We have not seen a re-occurrence of this issue again.
Also, we have deployed a code fix to prevent false nodata alerts if the received postbacks drop below a certain number.
We'll be releasing a postmortem about this incident in the next few days.
Apr 21, 20:43 BST
Response times to our postbacks endpoint has normalized. We will continue to monitor this and confirm with our provider if this has been a re-ocurrence. If you got a false nodata alert between 00:00 and 05:00 UTC today please report to email@example.com
Apr 21, 07:11 BST
In the last hours we have seen elevated response times to our postback endpoint again. We're actively investigating the cause to determine if the same or a new issue.
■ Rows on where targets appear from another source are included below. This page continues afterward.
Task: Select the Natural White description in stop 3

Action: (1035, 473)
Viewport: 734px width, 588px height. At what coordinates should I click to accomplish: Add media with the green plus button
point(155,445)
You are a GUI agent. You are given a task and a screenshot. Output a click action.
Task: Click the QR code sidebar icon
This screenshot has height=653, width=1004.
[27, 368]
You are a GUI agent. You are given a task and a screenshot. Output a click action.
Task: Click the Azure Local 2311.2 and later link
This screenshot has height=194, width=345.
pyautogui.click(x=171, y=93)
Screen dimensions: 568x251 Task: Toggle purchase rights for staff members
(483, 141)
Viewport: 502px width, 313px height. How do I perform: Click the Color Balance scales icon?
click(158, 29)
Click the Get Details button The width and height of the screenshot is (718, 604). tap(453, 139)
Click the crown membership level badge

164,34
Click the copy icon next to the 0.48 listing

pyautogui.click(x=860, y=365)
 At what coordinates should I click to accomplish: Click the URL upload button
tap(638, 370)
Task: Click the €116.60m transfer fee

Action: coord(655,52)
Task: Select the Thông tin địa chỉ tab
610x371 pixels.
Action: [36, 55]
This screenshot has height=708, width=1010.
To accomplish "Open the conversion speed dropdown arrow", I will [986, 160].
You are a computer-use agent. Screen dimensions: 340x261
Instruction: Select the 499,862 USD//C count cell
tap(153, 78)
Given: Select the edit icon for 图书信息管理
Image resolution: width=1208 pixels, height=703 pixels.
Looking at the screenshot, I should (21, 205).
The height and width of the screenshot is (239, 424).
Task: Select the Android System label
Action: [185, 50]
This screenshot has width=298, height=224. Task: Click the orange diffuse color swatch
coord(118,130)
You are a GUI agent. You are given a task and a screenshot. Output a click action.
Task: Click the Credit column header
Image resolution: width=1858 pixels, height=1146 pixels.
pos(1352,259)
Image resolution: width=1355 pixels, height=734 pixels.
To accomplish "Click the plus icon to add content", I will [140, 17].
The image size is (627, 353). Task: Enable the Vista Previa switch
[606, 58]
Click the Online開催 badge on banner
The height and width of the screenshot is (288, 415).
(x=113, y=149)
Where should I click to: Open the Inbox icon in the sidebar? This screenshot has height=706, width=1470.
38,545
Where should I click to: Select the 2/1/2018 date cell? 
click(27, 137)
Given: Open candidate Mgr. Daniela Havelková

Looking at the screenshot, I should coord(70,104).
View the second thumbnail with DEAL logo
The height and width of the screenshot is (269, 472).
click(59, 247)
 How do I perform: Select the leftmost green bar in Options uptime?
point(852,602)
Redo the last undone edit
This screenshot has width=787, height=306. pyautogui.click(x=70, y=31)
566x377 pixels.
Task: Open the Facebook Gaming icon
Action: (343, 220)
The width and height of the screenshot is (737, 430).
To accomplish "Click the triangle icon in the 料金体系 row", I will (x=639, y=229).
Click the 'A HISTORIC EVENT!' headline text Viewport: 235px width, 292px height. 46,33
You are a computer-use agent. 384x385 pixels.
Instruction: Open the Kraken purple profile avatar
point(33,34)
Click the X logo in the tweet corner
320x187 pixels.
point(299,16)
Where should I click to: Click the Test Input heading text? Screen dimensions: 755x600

If you got a false nodata alert please report to firstname.lastname@example.org
Apr 21, 06:24 BST
We're keeping this open a few more hours because we observed some transient timeouts during this morning.
Apr 20, 14:04 BST
Our provider reported: "An upstream transit provider incorrectly advertised a route that caused customer traffic to be incorrectly sent to that provider which would have caused customers to be unable to reach multiple datacenters for the duration of the event. Routing was corrected by the upstream transit provider at approximately 11:40 UTC and services should have begun to to stabilize at that time."
We have confirmed expected monitoring values in the last 40 minutes and have enabled nodata alerting at 14:30 UTC.
During the next hours we will continue to monitor networking parameters for re-occurrences.
Apr 19, 15:37 BST
Our provider has informed that a routing anomaly is causing the higher than normal latency and timeouts we've been seeing and is working to identify its source. We will continue to keep nodata alerts disabled.
Apr 19, 14:19 BST
Our provider has identified the ongoing problem and is working to restore full service. We are still seeing some network degradation and we are keeping nodata alerts disabled to prevent further occurrences from false nodata triggers. Alerting delays, if any, are residual now.
Apr 19, 13:45 BST
We are continuing to work with our provider on this issue. We are seeing a reduced error rate but haven't received confirmation yet. We're currently keeping nodata alerts disabled to prevent further occurrences from false nodata triggers.
Apr 19, 13:07 BST
We have identified network degradation on our public Internet uplinks. We're are reaching to our provider on this.
This is causing gaps on graphs, delayed alerting triggers and false nodata on some devices.
Apr 19, 12:30 BST
We're currently investigating a high error rate on postback intake
Apr 19, 12:10 BST